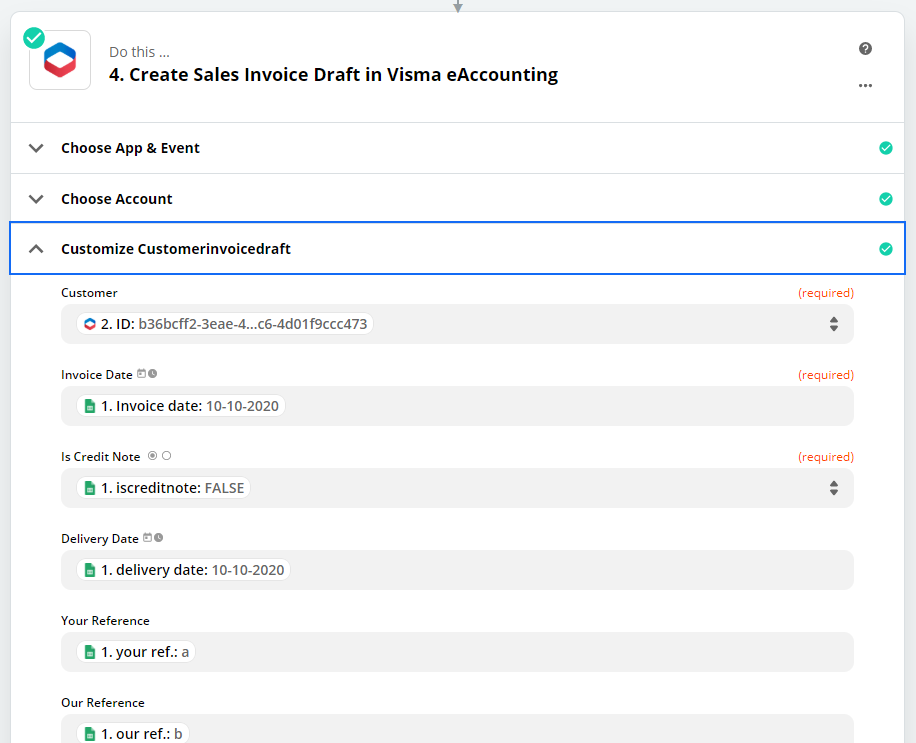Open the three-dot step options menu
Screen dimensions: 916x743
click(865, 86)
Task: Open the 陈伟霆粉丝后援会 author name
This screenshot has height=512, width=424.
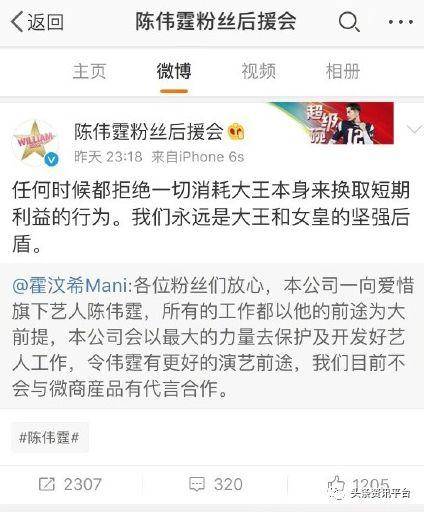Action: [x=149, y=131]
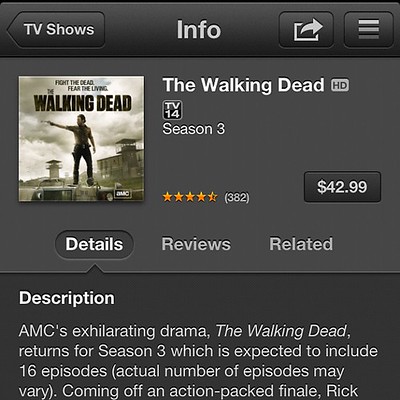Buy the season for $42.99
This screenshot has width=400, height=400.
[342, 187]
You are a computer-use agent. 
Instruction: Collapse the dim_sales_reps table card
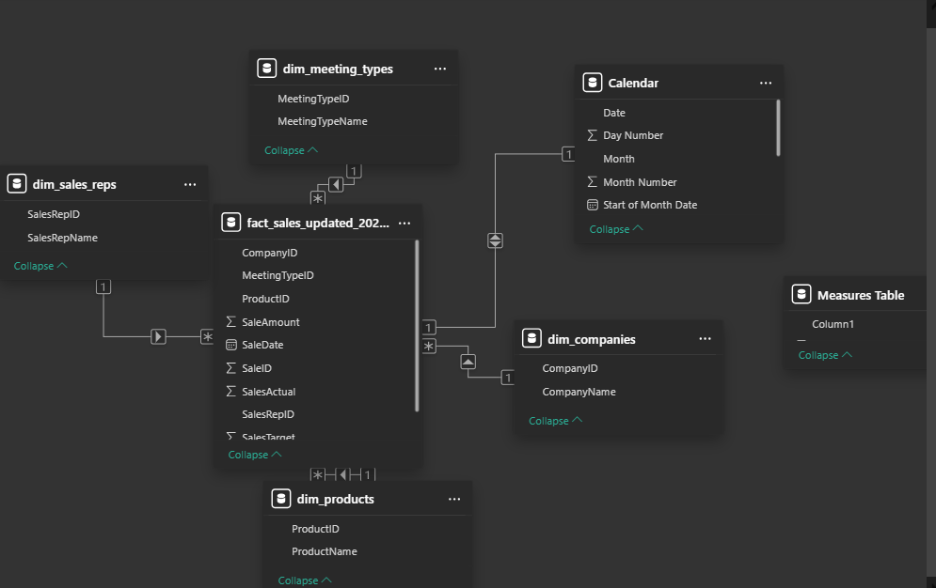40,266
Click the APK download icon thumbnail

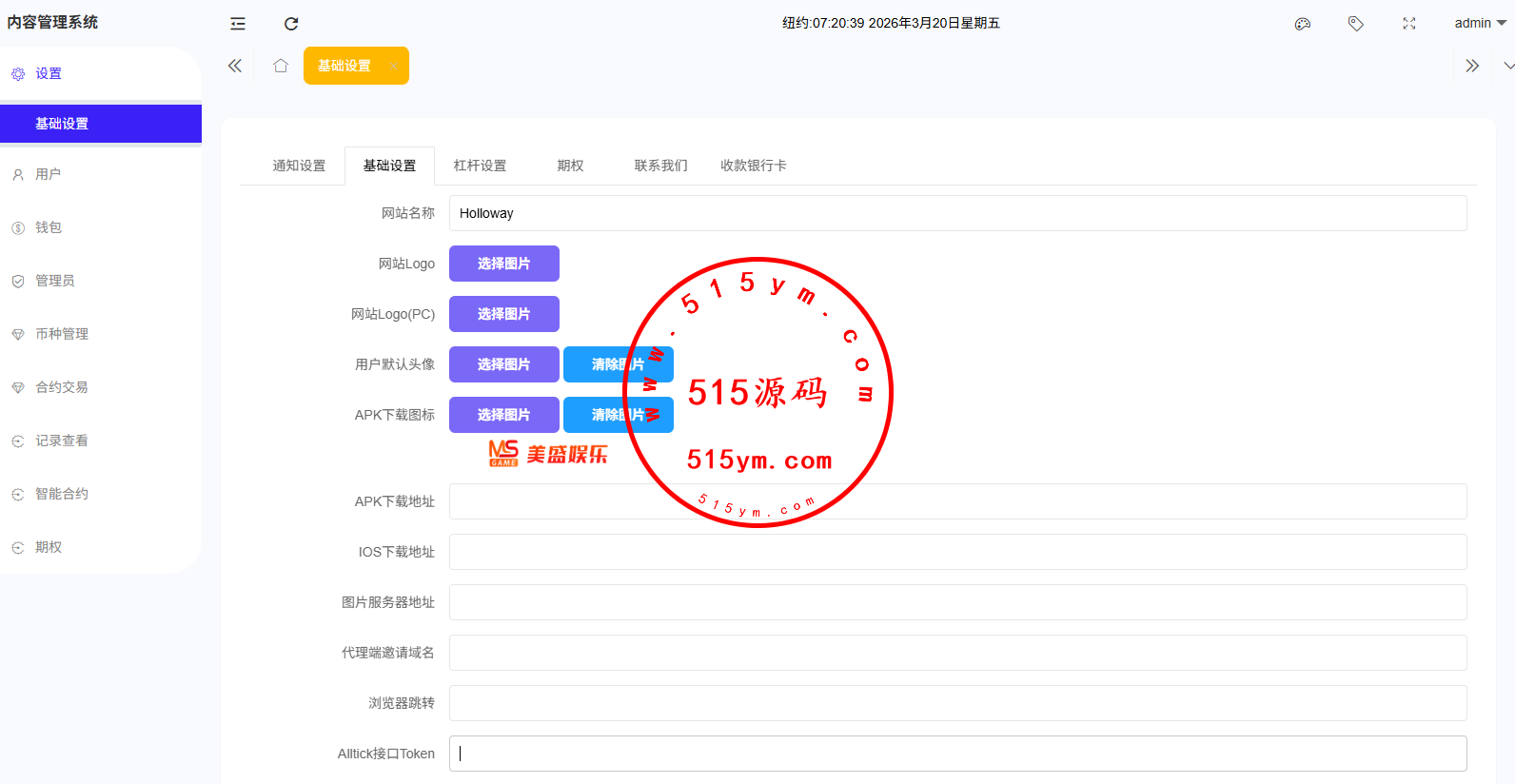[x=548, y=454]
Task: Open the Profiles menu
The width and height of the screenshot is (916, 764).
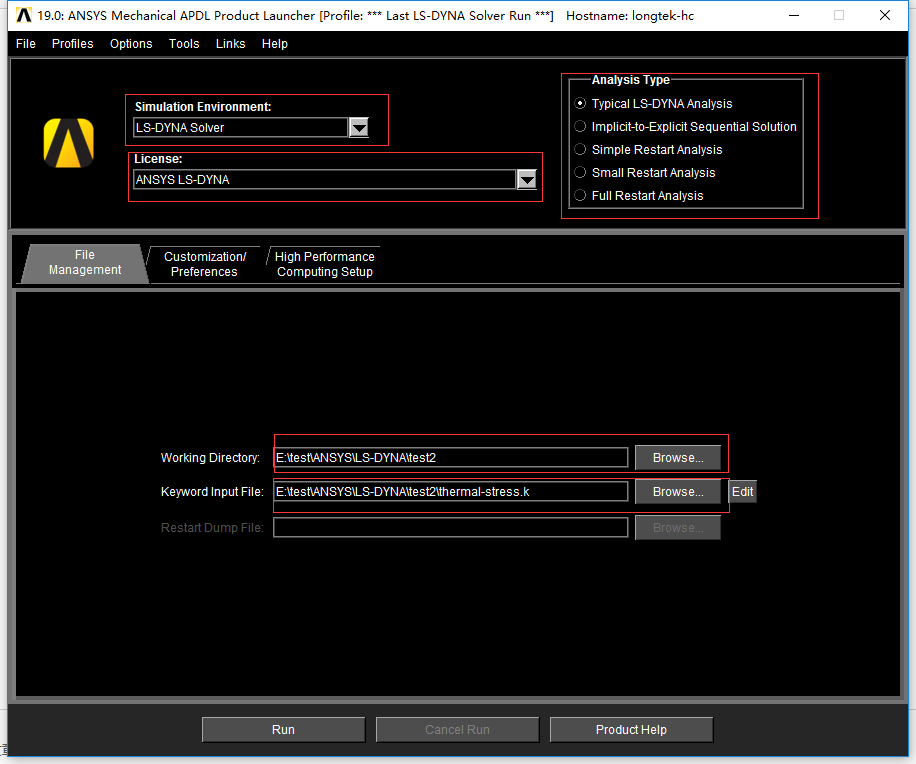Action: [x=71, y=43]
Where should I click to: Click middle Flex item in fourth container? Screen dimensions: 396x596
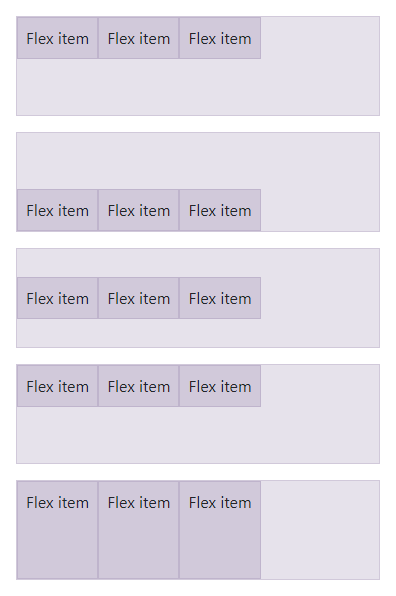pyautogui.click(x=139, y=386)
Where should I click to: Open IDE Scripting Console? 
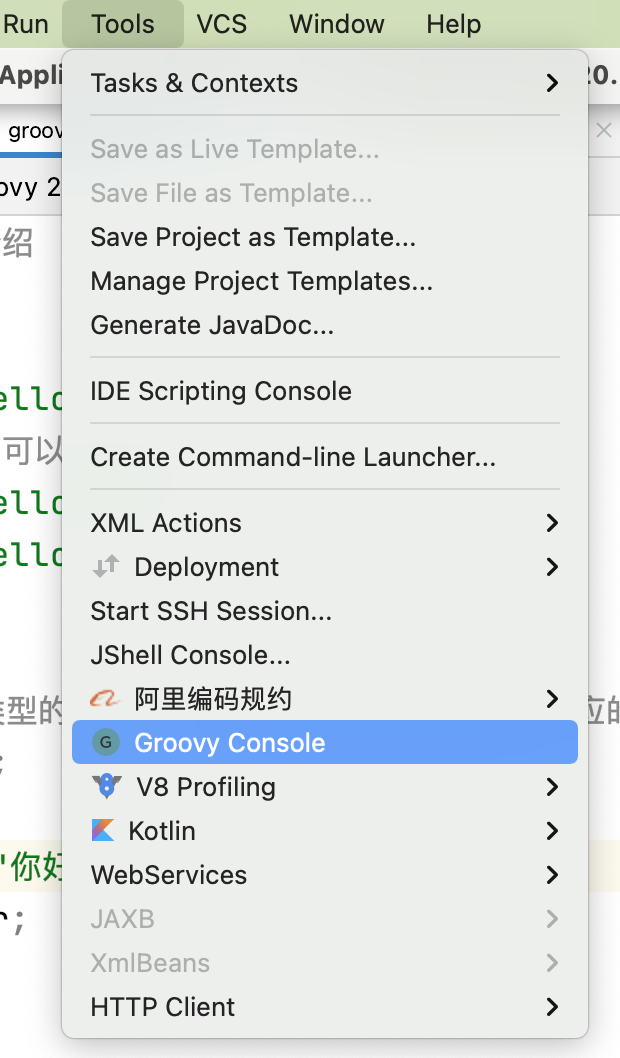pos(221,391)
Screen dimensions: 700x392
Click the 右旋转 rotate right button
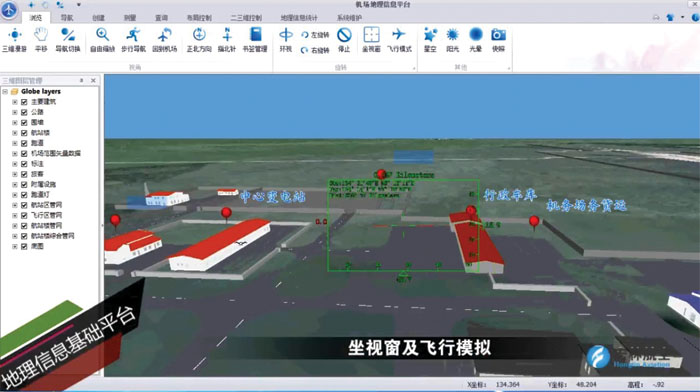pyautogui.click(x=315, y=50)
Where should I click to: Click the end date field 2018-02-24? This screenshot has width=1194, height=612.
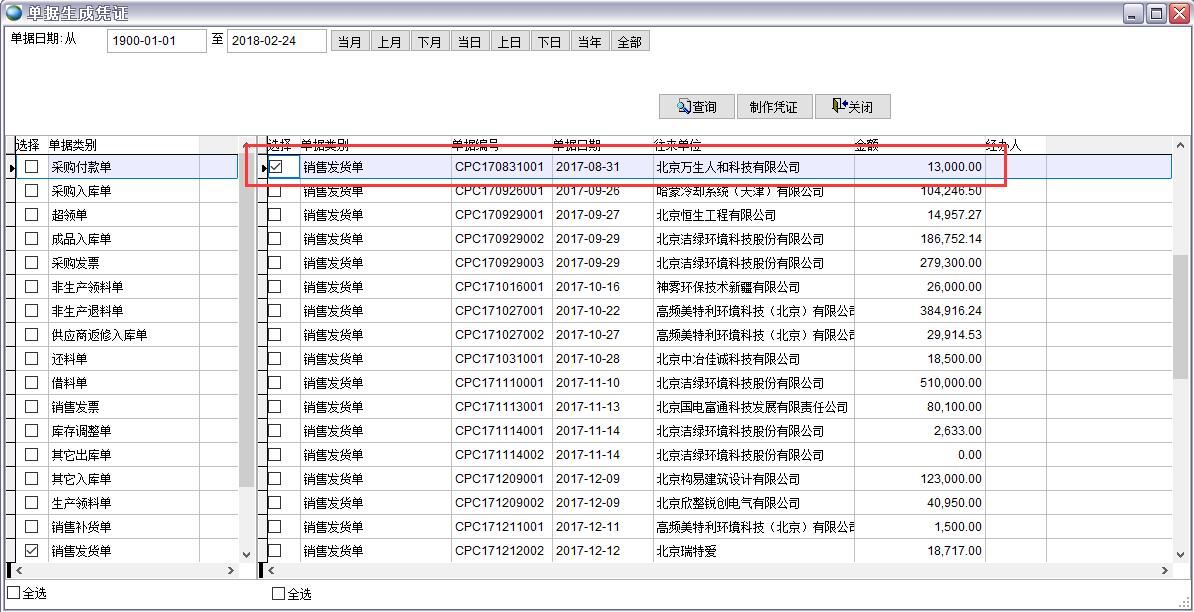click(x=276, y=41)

How to complete this task: Every line from the one containing "Where should I click to: Open" to the last line of the material must be returned exactly. Leave out any pictures.

Solution to this exercise:
Where should I click to: Open IDE Scripting Console? 
pos(221,391)
Screen dimensions: 700x392
Click the 右旋转 rotate right button
pyautogui.click(x=315, y=50)
Where should I click to: Click the end date field 2018-02-24? This screenshot has width=1194, height=612.
click(x=276, y=41)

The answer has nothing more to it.